**TASK**. Return the records below exactly as they are written.

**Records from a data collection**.
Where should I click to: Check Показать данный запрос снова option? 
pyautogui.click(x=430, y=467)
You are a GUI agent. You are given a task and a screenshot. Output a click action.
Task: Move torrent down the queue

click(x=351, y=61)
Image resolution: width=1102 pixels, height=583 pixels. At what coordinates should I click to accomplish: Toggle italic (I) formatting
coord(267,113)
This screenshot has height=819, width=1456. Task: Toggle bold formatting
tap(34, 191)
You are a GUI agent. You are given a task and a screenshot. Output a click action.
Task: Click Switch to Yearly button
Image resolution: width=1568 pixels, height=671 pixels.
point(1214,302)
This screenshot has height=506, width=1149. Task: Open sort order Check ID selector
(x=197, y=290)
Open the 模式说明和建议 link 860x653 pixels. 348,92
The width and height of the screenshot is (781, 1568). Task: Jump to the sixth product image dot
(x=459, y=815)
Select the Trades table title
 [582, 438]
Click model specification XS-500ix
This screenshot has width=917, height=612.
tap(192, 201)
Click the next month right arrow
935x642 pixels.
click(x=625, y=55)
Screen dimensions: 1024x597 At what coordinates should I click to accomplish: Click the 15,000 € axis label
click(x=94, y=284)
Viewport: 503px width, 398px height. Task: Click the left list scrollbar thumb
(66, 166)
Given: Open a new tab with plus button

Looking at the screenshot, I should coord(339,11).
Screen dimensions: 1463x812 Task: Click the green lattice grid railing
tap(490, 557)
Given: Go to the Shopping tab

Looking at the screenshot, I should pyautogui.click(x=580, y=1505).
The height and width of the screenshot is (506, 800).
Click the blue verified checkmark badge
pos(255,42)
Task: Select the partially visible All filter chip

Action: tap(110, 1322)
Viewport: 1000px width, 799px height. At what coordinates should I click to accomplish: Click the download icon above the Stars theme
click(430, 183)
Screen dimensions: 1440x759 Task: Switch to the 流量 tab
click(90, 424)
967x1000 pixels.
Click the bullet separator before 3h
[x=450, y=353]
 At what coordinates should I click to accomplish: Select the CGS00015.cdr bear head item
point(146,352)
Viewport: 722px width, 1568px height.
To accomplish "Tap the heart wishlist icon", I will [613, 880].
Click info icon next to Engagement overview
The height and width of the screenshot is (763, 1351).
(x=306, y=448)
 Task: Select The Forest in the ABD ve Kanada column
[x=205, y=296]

**ANSWER BOX**.
Where should I click to: Check Показать данный запрос снова option? 
pyautogui.click(x=430, y=467)
You are a GUI agent. You are given a task and a screenshot. Output a click action.
Task: Move torrent down the queue

click(x=351, y=61)
Image resolution: width=1102 pixels, height=583 pixels. At what coordinates should I click to accomplish: Toggle italic (I) formatting
coord(267,113)
This screenshot has height=819, width=1456. Task: Toggle bold formatting
tap(34, 191)
You are a GUI agent. You are given a task and a screenshot. Output a click action.
Task: Click Switch to Yearly button
Image resolution: width=1568 pixels, height=671 pixels.
point(1214,302)
This screenshot has height=506, width=1149. Task: Open sort order Check ID selector
(x=197, y=290)
Open the 模式说明和建议 link 860x653 pixels. 348,92
The width and height of the screenshot is (781, 1568). Task: Jump to the sixth product image dot
(x=459, y=815)
Select the Trades table title
 [582, 438]
Click model specification XS-500ix
This screenshot has width=917, height=612.
tap(192, 201)
Click the next month right arrow
935x642 pixels.
click(x=625, y=55)
Screen dimensions: 1024x597 At what coordinates should I click to accomplish: Click the 15,000 € axis label
click(x=94, y=284)
Viewport: 503px width, 398px height. Task: Click the left list scrollbar thumb
(66, 166)
Given: Open a new tab with plus button

Looking at the screenshot, I should coord(339,11).
Screen dimensions: 1463x812 Task: Click the green lattice grid railing
tap(490, 557)
Given: Go to the Shopping tab

Looking at the screenshot, I should pyautogui.click(x=580, y=1505).
The height and width of the screenshot is (506, 800).
Click the blue verified checkmark badge
pos(255,42)
Task: Select the partially visible All filter chip

Action: tap(110, 1322)
Viewport: 1000px width, 799px height. At what coordinates should I click to accomplish: Click the download icon above the Stars theme
click(430, 183)
Screen dimensions: 1440x759 Task: Switch to the 流量 tab
click(90, 424)
967x1000 pixels.
Click the bullet separator before 3h
[x=450, y=353]
 At what coordinates should I click to accomplish: Select the CGS00015.cdr bear head item
point(146,352)
Viewport: 722px width, 1568px height.
To accomplish "Tap the heart wishlist icon", I will [613, 880].
Click info icon next to Engagement overview
The height and width of the screenshot is (763, 1351).
(x=306, y=448)
 Task: Select The Forest in the ABD ve Kanada column
[x=205, y=296]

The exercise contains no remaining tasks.